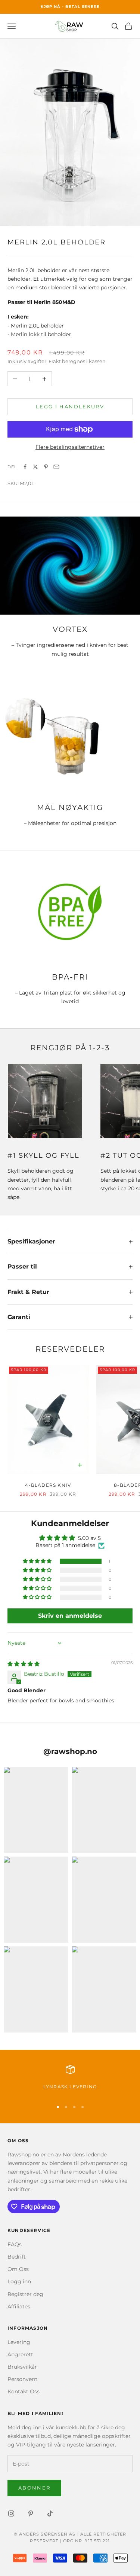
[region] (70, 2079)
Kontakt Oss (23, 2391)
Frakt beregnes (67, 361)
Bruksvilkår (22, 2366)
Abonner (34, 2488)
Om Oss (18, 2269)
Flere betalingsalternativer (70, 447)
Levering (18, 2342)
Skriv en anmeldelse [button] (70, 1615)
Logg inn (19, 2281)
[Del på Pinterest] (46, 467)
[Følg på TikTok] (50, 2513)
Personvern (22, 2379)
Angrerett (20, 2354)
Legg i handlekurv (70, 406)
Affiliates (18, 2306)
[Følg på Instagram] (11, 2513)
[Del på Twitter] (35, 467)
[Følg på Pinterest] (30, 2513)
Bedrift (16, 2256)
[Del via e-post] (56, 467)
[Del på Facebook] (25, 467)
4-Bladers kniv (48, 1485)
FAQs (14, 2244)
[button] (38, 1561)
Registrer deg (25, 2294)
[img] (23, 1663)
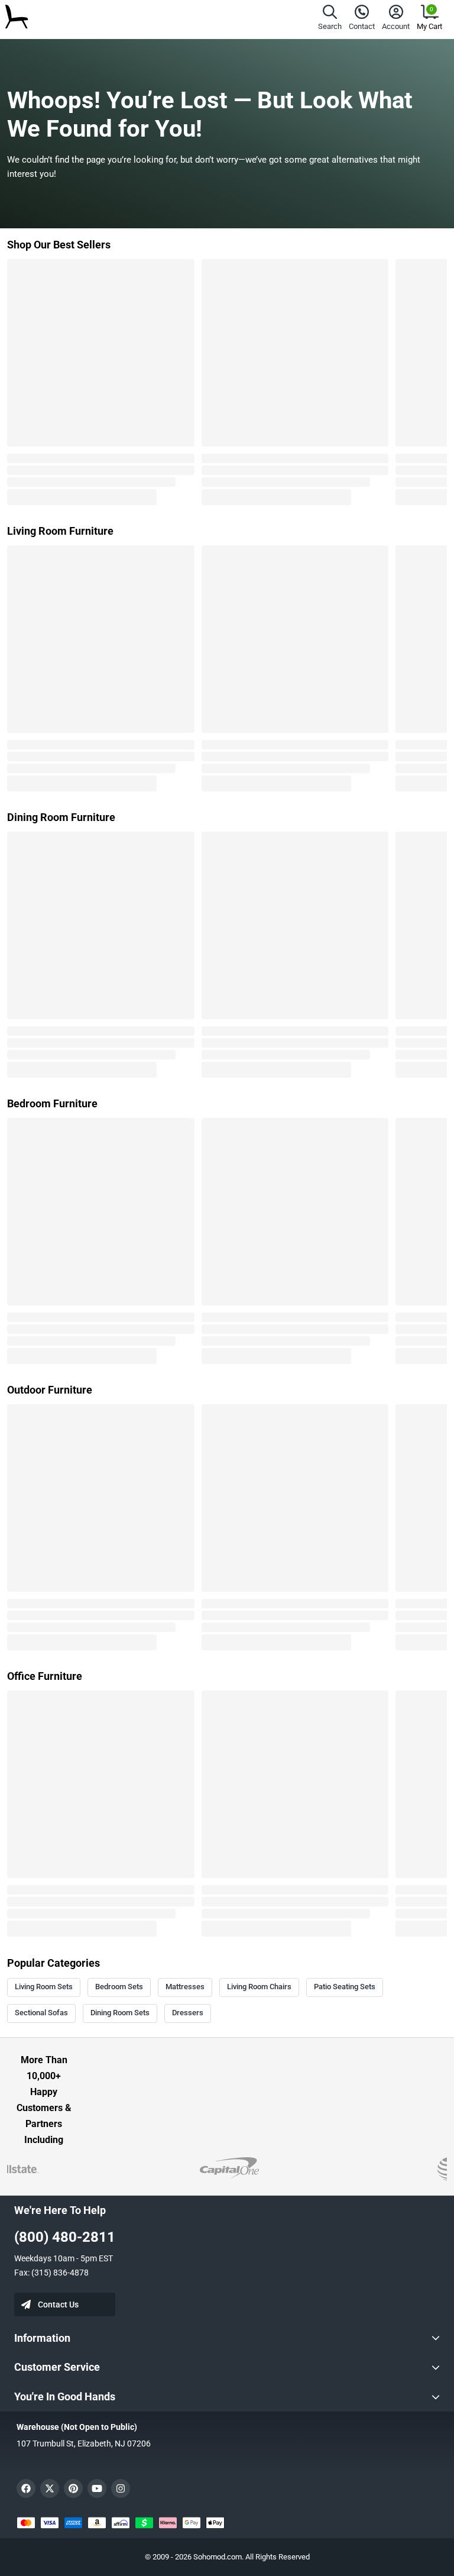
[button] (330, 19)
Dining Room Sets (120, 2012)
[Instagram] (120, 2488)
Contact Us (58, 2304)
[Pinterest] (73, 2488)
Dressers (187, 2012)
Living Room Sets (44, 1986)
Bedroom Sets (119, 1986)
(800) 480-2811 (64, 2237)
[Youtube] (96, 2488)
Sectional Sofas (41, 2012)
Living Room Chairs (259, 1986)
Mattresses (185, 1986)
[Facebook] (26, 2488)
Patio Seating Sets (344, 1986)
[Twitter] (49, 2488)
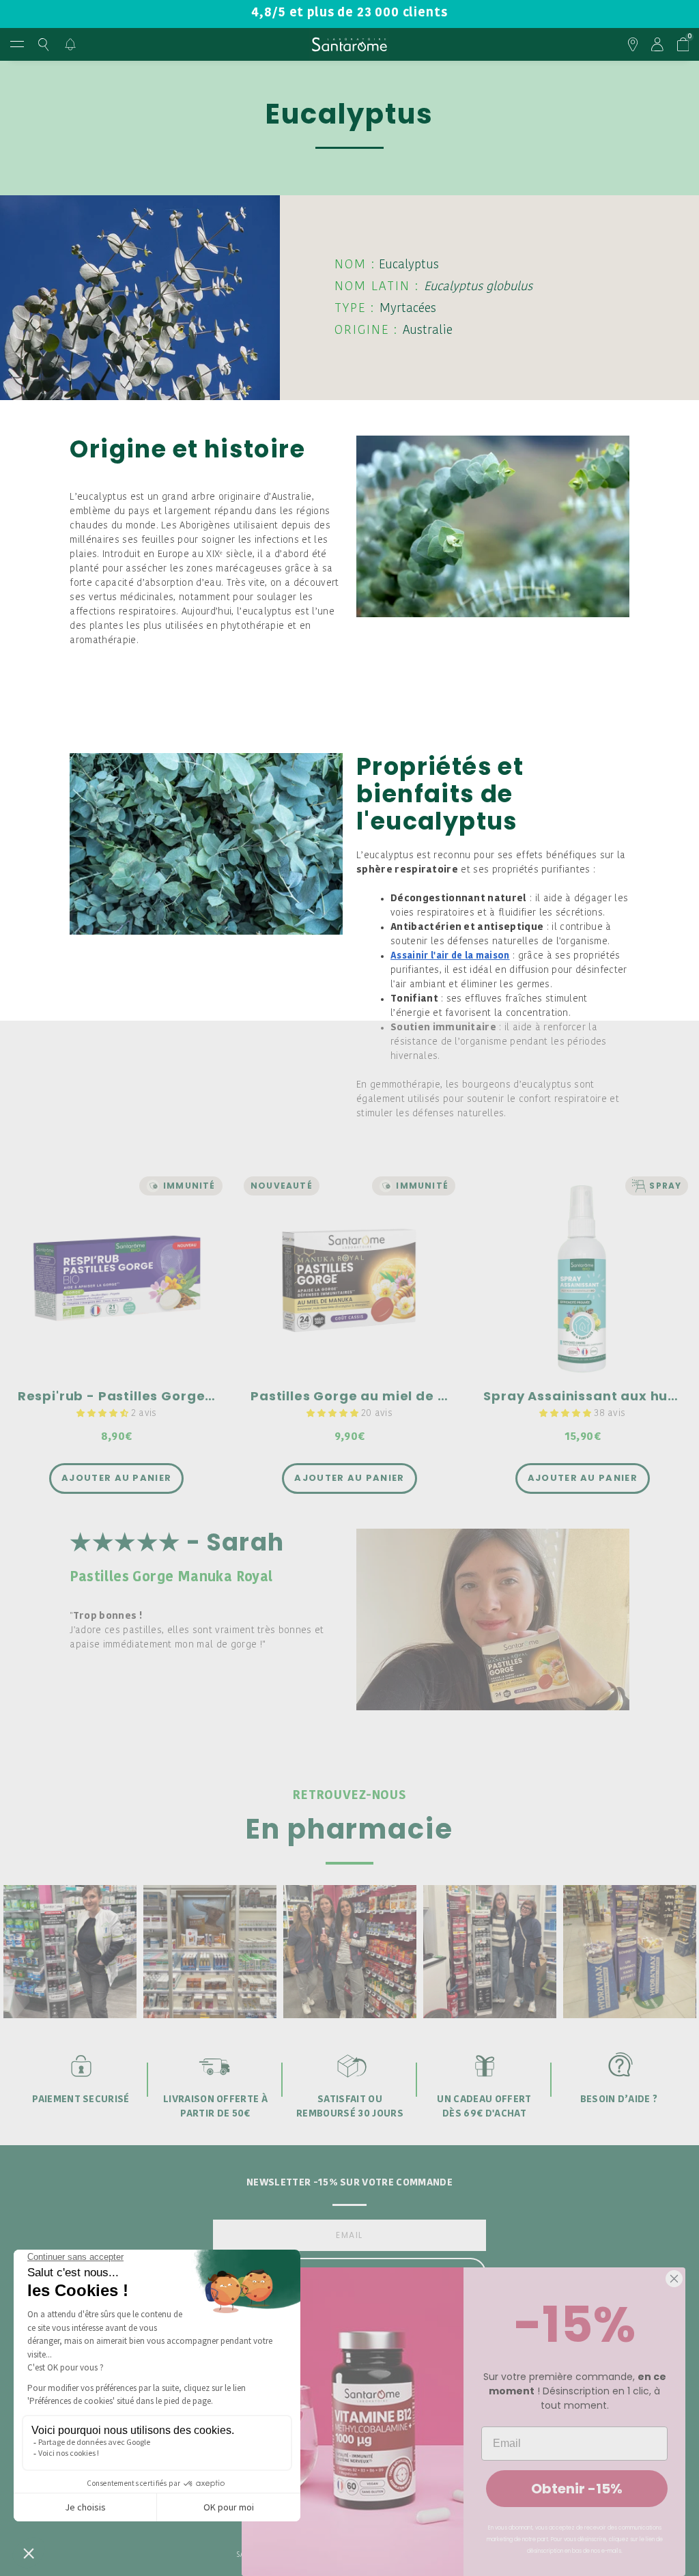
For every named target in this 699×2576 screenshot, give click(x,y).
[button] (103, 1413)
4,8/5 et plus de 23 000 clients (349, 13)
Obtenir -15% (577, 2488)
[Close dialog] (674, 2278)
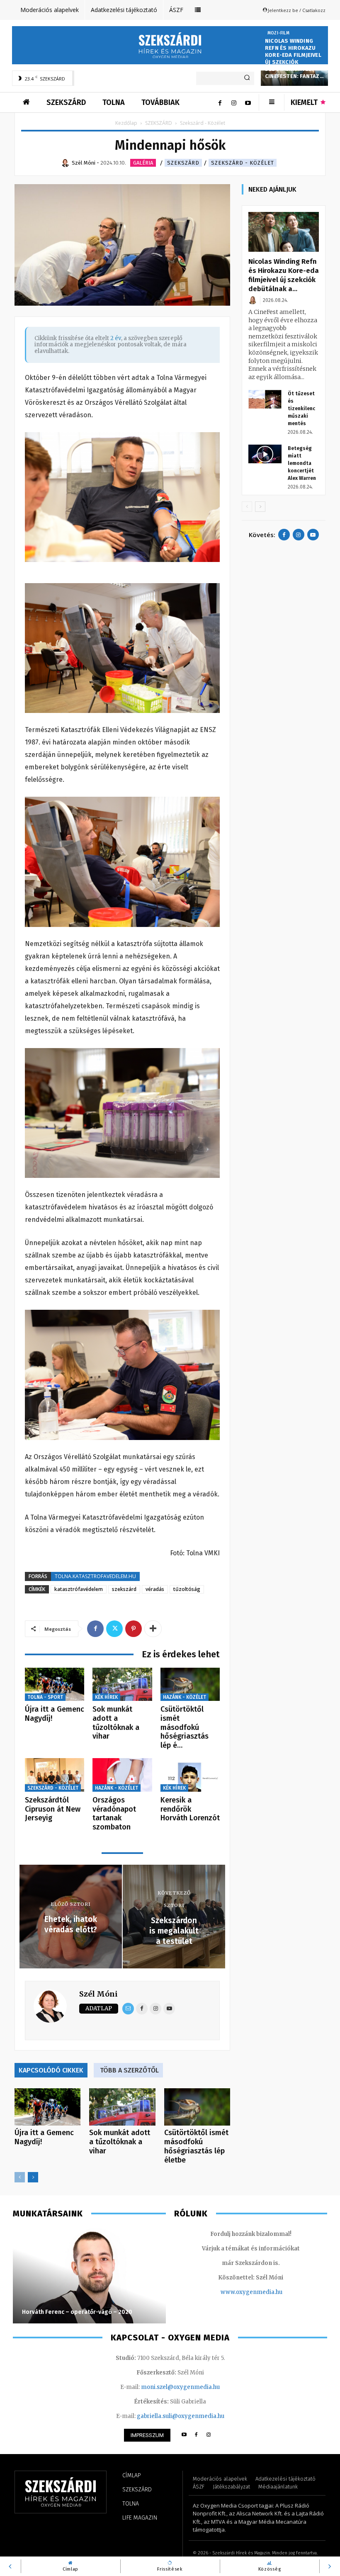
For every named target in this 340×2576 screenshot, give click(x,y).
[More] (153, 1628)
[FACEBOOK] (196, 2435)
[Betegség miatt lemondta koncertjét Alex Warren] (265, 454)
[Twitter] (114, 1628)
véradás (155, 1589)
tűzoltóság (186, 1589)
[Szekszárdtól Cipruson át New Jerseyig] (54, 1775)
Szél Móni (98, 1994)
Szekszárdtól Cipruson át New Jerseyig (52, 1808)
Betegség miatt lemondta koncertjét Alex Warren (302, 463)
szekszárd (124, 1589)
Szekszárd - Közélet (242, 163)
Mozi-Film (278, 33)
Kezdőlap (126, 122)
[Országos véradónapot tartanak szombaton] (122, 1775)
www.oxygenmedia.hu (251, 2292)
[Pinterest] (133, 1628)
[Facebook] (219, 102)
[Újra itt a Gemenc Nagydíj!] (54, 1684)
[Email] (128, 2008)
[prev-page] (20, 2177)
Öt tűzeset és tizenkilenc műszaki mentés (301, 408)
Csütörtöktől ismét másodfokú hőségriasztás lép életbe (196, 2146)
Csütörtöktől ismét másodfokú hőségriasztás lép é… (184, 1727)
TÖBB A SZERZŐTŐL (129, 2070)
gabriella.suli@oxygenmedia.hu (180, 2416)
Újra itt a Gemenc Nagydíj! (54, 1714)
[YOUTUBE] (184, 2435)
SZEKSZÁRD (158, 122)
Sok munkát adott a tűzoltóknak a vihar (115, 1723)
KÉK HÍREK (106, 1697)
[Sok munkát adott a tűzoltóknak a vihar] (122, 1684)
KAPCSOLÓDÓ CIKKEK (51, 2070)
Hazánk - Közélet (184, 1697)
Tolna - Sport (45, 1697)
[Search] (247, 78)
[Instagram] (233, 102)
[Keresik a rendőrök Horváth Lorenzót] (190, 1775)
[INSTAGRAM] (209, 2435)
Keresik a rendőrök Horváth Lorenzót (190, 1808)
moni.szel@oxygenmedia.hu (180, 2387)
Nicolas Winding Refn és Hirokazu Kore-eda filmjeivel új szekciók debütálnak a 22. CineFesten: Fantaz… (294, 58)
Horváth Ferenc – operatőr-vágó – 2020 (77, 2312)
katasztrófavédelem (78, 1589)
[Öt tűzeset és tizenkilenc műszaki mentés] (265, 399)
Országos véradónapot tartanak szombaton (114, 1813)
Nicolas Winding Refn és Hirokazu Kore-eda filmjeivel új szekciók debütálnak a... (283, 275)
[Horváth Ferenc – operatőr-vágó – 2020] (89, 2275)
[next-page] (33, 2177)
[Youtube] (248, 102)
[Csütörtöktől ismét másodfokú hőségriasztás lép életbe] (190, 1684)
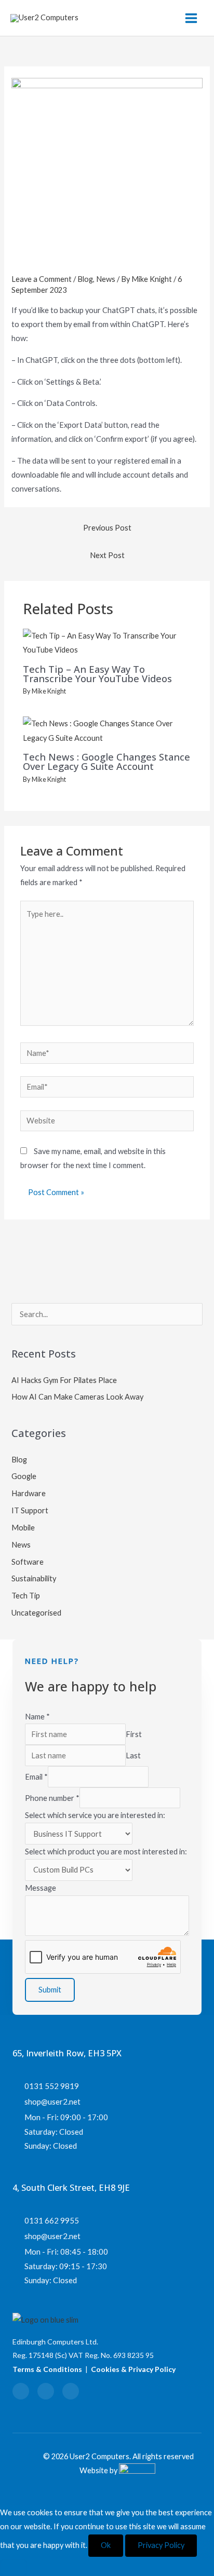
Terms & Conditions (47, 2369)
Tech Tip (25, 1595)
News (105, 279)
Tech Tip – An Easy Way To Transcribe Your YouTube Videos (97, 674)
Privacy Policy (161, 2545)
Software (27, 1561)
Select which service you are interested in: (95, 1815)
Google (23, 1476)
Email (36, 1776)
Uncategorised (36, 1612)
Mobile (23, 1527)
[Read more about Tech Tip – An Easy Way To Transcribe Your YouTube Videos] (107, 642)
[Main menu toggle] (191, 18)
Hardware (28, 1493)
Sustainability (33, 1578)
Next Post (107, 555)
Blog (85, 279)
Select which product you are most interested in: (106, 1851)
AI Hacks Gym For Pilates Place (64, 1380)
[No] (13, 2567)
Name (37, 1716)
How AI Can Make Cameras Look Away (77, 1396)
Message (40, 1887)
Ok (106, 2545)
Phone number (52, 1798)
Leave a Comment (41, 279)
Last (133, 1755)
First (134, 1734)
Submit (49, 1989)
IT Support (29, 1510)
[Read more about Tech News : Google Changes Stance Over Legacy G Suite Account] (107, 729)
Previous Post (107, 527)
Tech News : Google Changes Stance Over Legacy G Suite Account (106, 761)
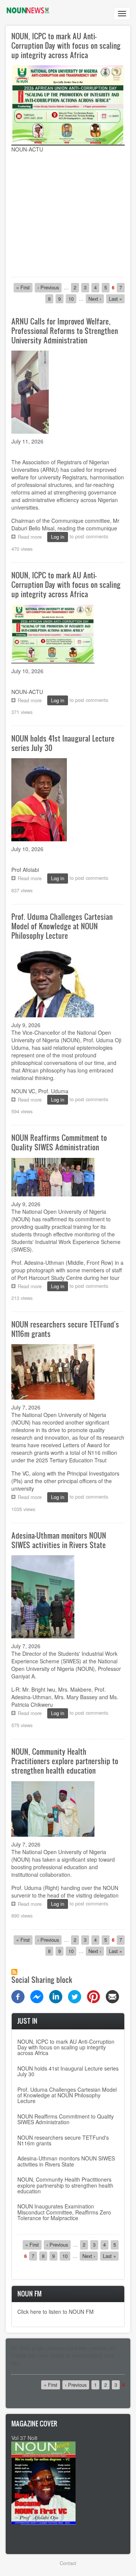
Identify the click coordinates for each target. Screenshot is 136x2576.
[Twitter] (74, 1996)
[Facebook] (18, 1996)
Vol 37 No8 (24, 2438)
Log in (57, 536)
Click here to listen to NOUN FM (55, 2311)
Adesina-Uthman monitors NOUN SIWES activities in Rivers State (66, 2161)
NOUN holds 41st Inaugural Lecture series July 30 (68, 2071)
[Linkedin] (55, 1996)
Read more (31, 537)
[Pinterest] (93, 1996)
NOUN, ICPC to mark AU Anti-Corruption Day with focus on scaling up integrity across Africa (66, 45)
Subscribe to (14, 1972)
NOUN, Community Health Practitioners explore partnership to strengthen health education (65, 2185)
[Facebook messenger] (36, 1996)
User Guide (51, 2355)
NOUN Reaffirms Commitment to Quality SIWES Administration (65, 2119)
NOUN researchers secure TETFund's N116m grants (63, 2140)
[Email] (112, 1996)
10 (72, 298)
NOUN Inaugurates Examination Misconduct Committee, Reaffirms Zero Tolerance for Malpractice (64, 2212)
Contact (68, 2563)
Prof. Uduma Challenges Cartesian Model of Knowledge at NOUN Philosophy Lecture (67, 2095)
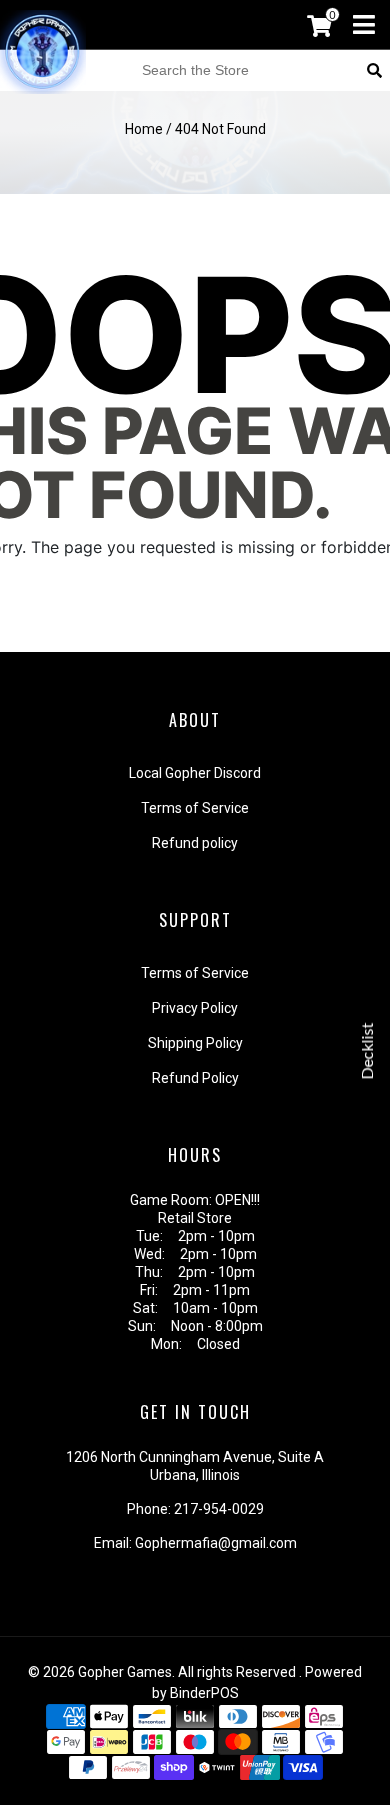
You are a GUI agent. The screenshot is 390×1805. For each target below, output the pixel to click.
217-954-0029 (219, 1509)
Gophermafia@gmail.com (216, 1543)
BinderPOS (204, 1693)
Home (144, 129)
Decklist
= = =
Could you set down the records above word for word, without any of the pictures?

ANSWER TO THE PROBLEM:
[region] (70, 2079)
Kontakt Oss (23, 2391)
Frakt beregnes (67, 361)
Bruksvilkår (22, 2366)
Abonner (34, 2488)
Om Oss (18, 2269)
Flere betalingsalternativer (70, 447)
Levering (18, 2342)
Skriv en anmeldelse [button] (70, 1615)
Logg inn (19, 2281)
[Del på Pinterest] (46, 467)
[Følg på TikTok] (50, 2513)
Personvern (22, 2379)
Angrerett (20, 2354)
Legg i handlekurv (70, 406)
Affiliates (18, 2306)
[Følg på Instagram] (11, 2513)
[Del på Twitter] (35, 467)
[Følg på Pinterest] (30, 2513)
Bedrift (16, 2256)
[Del via e-post] (56, 467)
[Del på Facebook] (25, 467)
4-Bladers kniv (48, 1485)
FAQs (14, 2244)
[button] (38, 1561)
Registrer deg (25, 2294)
[img] (23, 1663)
[button] (330, 19)
Dining Room Sets (120, 2012)
[Instagram] (120, 2488)
Contact Us (58, 2304)
[Pinterest] (73, 2488)
Dressers (187, 2012)
Living Room Sets (44, 1986)
Bedroom Sets (119, 1986)
(800) 480-2811 (64, 2237)
[Youtube] (96, 2488)
Sectional Sofas (41, 2012)
Living Room Chairs (259, 1986)
Mattresses (185, 1986)
[Facebook] (26, 2488)
Patio Seating Sets (344, 1986)
[Twitter] (49, 2488)
For every named target in this 699×2576 screenshot, give click(x,y).
[button] (103, 1413)
4,8/5 et plus de 23 000 clients (349, 13)
Obtenir -15% (577, 2488)
[Close dialog] (674, 2278)
For every named target in this 340×2576 screenshot, give click(x,y).
[More] (153, 1628)
[FACEBOOK] (196, 2435)
[Betegség miatt lemondta koncertjét Alex Warren] (265, 454)
[Twitter] (114, 1628)
véradás (155, 1589)
tűzoltóság (186, 1589)
[Szekszárdtól Cipruson át New Jerseyig] (54, 1775)
Szél Móni (98, 1994)
Szekszárdtól Cipruson át New Jerseyig (52, 1808)
Betegség miatt lemondta koncertjét Alex Warren (302, 463)
szekszárd (124, 1589)
Szekszárd - Közélet (242, 163)
Mozi-Film (278, 33)
Kezdőlap (126, 122)
[Országos véradónapot tartanak szombaton] (122, 1775)
www.oxygenmedia.hu (251, 2292)
[Pinterest] (133, 1628)
[Facebook] (219, 102)
[Újra itt a Gemenc Nagydíj!] (54, 1684)
[Email] (128, 2008)
[prev-page] (20, 2177)
Öt tűzeset és tizenkilenc műszaki mentés (301, 408)
Csütörtöktől ismét másodfokú hőségriasztás lép életbe (196, 2146)
Csütörtöktől ismét másodfokú hőségriasztás lép é… (184, 1727)
TÖBB A SZERZŐTŐL (129, 2070)
gabriella.suli@oxygenmedia.hu (180, 2416)
Újra itt a Gemenc Nagydíj! (54, 1714)
[YOUTUBE] (184, 2435)
SZEKSZÁRD (158, 122)
Sok munkát adott a tűzoltóknak a vihar (115, 1723)
KÉK HÍREK (106, 1697)
[Sok munkát adott a tűzoltóknak a vihar] (122, 1684)
KAPCSOLÓDÓ CIKKEK (51, 2070)
Hazánk - Közélet (184, 1697)
Tolna - Sport (45, 1697)
[Search] (247, 78)
[Instagram] (233, 102)
[Keresik a rendőrök Horváth Lorenzót] (190, 1775)
[INSTAGRAM] (209, 2435)
Keresik a rendőrök Horváth Lorenzót (190, 1808)
moni.szel@oxygenmedia.hu (180, 2387)
Nicolas Winding Refn és Hirokazu Kore-eda filmjeivel új szekciók debütálnak a 22. CineFesten: Fantaz… (294, 58)
Horváth Ferenc – operatőr-vágó – 2020 (77, 2312)
katasztrófavédelem (78, 1589)
[Öt tűzeset és tizenkilenc műszaki mentés] (265, 399)
Országos véradónapot tartanak szombaton (114, 1813)
Nicolas Winding Refn és Hirokazu Kore-eda filmjeivel új szekciók debütálnak a... (283, 275)
[Horváth Ferenc – operatőr-vágó – 2020] (89, 2275)
[next-page] (33, 2177)
[Youtube] (248, 102)
[Csütörtöktől ismét másodfokú hőségriasztás lép életbe] (190, 1684)
Terms & Conditions (47, 2369)
Tech Tip (25, 1595)
News (105, 279)
Tech Tip – An Easy Way To Transcribe Your YouTube Videos (97, 674)
Privacy Policy (161, 2545)
Software (27, 1561)
Select which service you are interested in: (95, 1815)
Google (23, 1476)
Email (36, 1776)
Uncategorised (36, 1612)
Mobile (23, 1527)
[Read more about Tech Tip – An Easy Way To Transcribe Your YouTube Videos] (107, 642)
[Main menu toggle] (191, 18)
Hardware (28, 1493)
Sustainability (33, 1578)
Next Post (107, 555)
Blog (85, 279)
Select which product you are most interested in: (106, 1851)
AI Hacks Gym For Pilates Place (64, 1380)
[No] (13, 2567)
Name (37, 1716)
How AI Can Make Cameras Look Away (77, 1396)
Message (40, 1887)
Ok (106, 2545)
Phone number (52, 1798)
Leave a Comment (41, 279)
Last (133, 1755)
First (134, 1734)
Submit (49, 1989)
IT Support (29, 1510)
[Read more about Tech News : Google Changes Stance Over Legacy G Suite Account] (107, 729)
Previous Post (107, 527)
Tech News : Google Changes Stance Over Legacy G Suite Account (106, 761)
Identify the click coordinates for each target. Screenshot is 136x2576.
[Twitter] (74, 1996)
[Facebook] (18, 1996)
Vol 37 No8 (24, 2438)
Log in (57, 536)
Click here to listen to NOUN FM (55, 2311)
Adesina-Uthman monitors NOUN SIWES activities in Rivers State (66, 2161)
NOUN holds 41st Inaugural Lecture series July 30 (68, 2071)
[Linkedin] (55, 1996)
Read more (31, 537)
[Pinterest] (93, 1996)
NOUN, ICPC to mark AU Anti-Corruption Day with focus on scaling up integrity across Africa (66, 45)
Subscribe to (14, 1972)
NOUN, Community Health Practitioners explore partnership to strengthen health education (65, 2185)
[Facebook messenger] (36, 1996)
User Guide (51, 2355)
NOUN Reaffirms Commitment to Quality SIWES Administration (65, 2119)
NOUN researchers secure TETFund's N116m grants (63, 2140)
[Email] (112, 1996)
10 (72, 298)
NOUN Inaugurates Examination Misconduct Committee, Reaffirms Zero Tolerance for Malpractice (64, 2212)
Contact (68, 2563)
Prof. Uduma Challenges Cartesian Model of Knowledge at NOUN Philosophy Lecture (67, 2095)
You are a GUI agent. The screenshot is 390×1805. For each target below, output the pixel to click.
217-954-0029 (219, 1509)
Gophermafia@gmail.com (216, 1543)
BinderPOS (204, 1693)
Home (144, 129)
Decklist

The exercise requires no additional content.